Net's making us smarter, let's make our peace with it
We are what we post, share or tweet. Our brains are being rewired.
By Shalini Verma (Real & Virtual)
Published: Mon 28 Jan 2019, 8:14 PM
Last updated: Mon 28 Jan 2019, 10:16 PM
It's been three decades since Tim Berners-Lee invented the World Wide Web. Since the first email was sent and the first word was typed in a search engine, our lives have been completely transformed. The library became a thing of the past as humans started to enjoy a more widespread access to information. The explosion of online information and social interactions is having an abiding impact on the human brain - on how we think, process information and solve problems. The brain never tires of adapting to a changing environment.
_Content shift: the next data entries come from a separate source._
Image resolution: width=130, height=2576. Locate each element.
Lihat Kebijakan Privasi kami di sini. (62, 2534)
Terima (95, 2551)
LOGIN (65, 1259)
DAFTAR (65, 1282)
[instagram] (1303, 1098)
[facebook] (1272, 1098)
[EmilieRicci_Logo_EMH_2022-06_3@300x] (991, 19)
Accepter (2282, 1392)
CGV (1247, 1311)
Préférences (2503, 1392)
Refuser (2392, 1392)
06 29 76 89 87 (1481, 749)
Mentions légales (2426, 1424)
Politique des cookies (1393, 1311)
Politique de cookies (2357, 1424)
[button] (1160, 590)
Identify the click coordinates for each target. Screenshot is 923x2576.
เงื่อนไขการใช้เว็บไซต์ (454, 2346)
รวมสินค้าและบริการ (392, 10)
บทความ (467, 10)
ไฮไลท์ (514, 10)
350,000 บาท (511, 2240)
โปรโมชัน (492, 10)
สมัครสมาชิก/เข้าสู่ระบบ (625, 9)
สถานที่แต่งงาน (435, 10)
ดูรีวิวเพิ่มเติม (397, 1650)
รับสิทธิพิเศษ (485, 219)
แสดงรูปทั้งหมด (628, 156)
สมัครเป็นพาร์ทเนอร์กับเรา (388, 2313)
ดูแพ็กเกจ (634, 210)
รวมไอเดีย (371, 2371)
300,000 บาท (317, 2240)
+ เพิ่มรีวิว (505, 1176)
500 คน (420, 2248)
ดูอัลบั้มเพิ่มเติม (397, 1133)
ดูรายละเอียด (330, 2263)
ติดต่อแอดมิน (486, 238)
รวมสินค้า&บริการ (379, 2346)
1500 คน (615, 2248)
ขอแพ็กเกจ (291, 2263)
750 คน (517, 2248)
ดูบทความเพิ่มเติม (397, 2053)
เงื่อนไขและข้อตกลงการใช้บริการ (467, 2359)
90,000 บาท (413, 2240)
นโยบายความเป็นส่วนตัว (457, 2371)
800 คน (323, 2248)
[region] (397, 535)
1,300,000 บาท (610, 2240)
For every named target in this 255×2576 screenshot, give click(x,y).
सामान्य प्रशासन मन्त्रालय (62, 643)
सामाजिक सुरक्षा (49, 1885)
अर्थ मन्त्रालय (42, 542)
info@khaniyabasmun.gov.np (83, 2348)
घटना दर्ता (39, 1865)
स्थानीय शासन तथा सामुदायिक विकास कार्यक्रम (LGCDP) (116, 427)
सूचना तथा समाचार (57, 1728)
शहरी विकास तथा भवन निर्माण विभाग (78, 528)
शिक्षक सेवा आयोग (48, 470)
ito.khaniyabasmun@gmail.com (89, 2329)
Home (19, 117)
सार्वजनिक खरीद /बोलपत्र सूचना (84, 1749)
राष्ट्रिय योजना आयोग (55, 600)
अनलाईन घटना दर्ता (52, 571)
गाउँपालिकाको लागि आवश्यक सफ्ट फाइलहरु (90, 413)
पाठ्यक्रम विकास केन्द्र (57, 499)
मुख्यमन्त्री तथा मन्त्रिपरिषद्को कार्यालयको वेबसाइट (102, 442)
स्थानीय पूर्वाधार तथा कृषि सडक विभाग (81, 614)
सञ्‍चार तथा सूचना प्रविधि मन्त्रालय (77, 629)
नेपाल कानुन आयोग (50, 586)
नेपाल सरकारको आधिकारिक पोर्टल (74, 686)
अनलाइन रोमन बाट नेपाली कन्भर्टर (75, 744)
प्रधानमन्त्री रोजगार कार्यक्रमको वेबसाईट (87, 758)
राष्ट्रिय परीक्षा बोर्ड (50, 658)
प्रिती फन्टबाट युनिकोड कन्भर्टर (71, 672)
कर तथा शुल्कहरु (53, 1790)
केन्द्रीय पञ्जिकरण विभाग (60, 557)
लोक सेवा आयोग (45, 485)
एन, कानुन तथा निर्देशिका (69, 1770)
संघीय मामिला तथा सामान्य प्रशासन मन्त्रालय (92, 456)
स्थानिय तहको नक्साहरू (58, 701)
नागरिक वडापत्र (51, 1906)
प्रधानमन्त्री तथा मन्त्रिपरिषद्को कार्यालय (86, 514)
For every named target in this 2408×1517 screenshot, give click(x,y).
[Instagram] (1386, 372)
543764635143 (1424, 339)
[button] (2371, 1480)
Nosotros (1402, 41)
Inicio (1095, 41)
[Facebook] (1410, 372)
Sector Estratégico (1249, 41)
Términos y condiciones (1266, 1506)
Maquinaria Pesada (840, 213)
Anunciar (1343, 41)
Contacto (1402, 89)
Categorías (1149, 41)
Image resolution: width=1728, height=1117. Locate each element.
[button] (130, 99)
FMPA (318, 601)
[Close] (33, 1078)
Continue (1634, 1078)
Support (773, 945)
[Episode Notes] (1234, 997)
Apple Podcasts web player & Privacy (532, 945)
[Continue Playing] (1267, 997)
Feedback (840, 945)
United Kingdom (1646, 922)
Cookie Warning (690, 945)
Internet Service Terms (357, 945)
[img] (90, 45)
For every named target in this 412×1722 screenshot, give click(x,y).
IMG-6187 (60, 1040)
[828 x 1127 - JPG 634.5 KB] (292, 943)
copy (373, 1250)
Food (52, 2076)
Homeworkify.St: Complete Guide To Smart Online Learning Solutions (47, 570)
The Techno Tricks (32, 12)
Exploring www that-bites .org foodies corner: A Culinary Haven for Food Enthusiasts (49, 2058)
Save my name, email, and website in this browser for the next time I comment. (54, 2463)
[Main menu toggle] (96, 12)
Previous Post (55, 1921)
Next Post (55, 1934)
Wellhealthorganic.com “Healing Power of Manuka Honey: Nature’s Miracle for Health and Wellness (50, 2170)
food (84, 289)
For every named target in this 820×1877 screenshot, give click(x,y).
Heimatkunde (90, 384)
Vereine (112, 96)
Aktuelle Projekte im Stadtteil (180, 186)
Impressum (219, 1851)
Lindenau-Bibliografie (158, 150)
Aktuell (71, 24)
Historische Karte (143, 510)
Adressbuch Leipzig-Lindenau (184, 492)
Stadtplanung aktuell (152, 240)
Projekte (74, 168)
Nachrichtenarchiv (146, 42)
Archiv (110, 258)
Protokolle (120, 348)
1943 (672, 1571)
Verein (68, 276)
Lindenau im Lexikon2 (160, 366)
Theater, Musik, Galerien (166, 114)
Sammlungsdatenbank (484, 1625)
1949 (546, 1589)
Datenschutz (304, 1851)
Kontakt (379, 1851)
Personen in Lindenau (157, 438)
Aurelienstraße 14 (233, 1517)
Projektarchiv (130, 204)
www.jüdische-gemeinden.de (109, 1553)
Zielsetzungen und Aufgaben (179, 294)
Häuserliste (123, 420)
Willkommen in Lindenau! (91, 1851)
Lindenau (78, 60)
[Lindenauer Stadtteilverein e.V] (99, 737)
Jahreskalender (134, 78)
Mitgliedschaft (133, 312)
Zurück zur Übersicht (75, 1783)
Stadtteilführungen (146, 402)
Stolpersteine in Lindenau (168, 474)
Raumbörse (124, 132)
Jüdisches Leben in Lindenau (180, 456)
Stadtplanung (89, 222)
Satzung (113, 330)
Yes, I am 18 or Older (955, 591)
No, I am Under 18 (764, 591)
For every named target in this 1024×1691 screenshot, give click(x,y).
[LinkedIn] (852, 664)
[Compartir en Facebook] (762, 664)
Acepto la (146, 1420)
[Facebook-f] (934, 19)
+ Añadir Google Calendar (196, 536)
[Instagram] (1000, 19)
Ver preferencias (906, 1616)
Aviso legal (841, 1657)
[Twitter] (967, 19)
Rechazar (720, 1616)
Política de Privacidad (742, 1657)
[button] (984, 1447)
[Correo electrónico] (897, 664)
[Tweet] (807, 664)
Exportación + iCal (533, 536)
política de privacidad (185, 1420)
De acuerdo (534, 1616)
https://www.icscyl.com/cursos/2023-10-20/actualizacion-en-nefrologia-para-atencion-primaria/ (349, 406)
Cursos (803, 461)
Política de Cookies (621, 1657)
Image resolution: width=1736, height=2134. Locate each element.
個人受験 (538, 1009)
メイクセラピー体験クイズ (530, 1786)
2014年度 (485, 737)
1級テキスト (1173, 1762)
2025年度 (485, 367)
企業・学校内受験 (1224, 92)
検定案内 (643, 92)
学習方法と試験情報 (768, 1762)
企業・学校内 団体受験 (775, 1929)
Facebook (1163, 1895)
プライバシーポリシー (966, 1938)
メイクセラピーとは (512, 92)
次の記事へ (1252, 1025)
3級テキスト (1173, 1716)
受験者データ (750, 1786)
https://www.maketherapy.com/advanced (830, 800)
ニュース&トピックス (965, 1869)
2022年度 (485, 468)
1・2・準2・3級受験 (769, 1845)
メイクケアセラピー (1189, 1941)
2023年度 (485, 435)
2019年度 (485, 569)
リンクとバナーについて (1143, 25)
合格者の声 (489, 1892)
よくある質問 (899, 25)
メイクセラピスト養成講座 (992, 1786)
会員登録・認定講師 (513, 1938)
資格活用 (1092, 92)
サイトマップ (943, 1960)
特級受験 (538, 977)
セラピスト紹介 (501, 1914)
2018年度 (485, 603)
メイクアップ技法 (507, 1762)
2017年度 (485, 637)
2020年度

Neuroscience has taken a long hard look at subtle ways in which the Internet is altering the functioning of our brains. Researchers Evan F. Risko and Sam Gilbert have studied the Internet's precipitous effect, which they termed cognitive offloading. This is how Google Maps has slowly suppressed our sense of direction. I need not memorise my friend's birthday because Facebook does the job for me. Studies show that we have lower rates of recall of the most trivial information that we know will be accessible online. In a sense, this amounts to offloading our memory into the cloud. Futurist Ray Kurzweil suggests that our neocortex, the part of brain involved in higher-order brain functions such as sensory perception and cognition, is getting extended to the cloud. In essence, we are backing up our brains in the cloud, making our cognitive process more extensible.
Not everyone is impressed. In 2009, Nicholas Carr's book The Shallows: What the Internet Is Doing to Our Brains, advanced a theory that the Internet and more specifically Google has been tinkering with his brain, remapping the neural circuitry, reprogramming the memory.
He strongly believes that the Internet is slowly reducing our ability to form long term memories. But perhaps his most interesting commentary in 2013 was on 'the death of deep reading'. He notes that the new style of writing on blogs and Twitter reflects our preference for absorbing information in small chunks because we are unable to pay attention to an idea or a story for an extended period.
On the Internet, human attention is a scare resource. As netizens, we are experiencing continuous partial attention that dithers between our brain's heightened distraction and its incessant adjustment to continuous stimuli of 'the new', rather than 'the important'. Yet the most disturbing development is the diminishing human connection at a deeper empathetic level that is more plausible when socialising in the physical world. The provocative culture of trolling that lacks empathy altogether has unfolded in the absence of real-world contact.
There is science behind our need for self-disclosure. On New Year's Eve when Burj Khalifa burst into a stunning visual delight of fireworks, most of us standing below the world's tallest building were feasting our eyes through our phone cameras, to be later shared on social media.
But then again concerns about our changing cognitive process is not new. Every new medium of information has had its share of doomsayers. Printed books initially attracted the criticism that they destroyed our ability to reflect. The abacus and the calculator had already initiated the process of cognitive offloading. The Luddites of today call out the scourge of mindless scrolling brought on by social media, thus inhibiting us from socialising in the physical world.
While parts of our brains are getting subverted by cognitive offloading, other parts are getting more developed because of heightened neural activities. For example, we may not be as good at remembering information, but we are definitely better at finding it. In 2007, UCLA professor Gary W. Small monitored the brain activity of experienced and novice users of Google search. He found that experienced users exhibited much more mental activity than novice users, especially in the areas of the brain reserved for decision making and problem solving.
Risko and Gilbert reckon that people will use technology when they think it is superior to their own capabilities. My driver initially refused to take directions from Google Maps. He eventually made peace with the app after he recognised his inability to compete with Google's routing algorithm to find the fastest route. Cognitive offloading allows humans to extend beyond their cognitive boundaries, which in many situations may not be a bad thing.
With the increase in life expectancy, the aged can use the Internet to remain engaged and self-reliant. Strategy games hold the promise of reducing chances of dementia and Alzheimer's disease.
Our fleeting experiences immortalised by Instagram and Facebook posts are sources of both social rewards and dissonance. Social media has revealed the overwhelming impact of a great photo or a video for telling a story. This is because visual memory is retained in the brain's medial temporal lobe, where emotions are also processed. Hence visuals have a more lasting impact on us. We should be self-aware and discerning, when we fill our lives with views, tweets, posts and check-ins because our brains are getting visually induced stimuli.
The long-term effect of the Internet on our brains will be understood long after we are gone.
One way or the other the Internet is undoubtedly rewiring our brains. We are what we browse and post.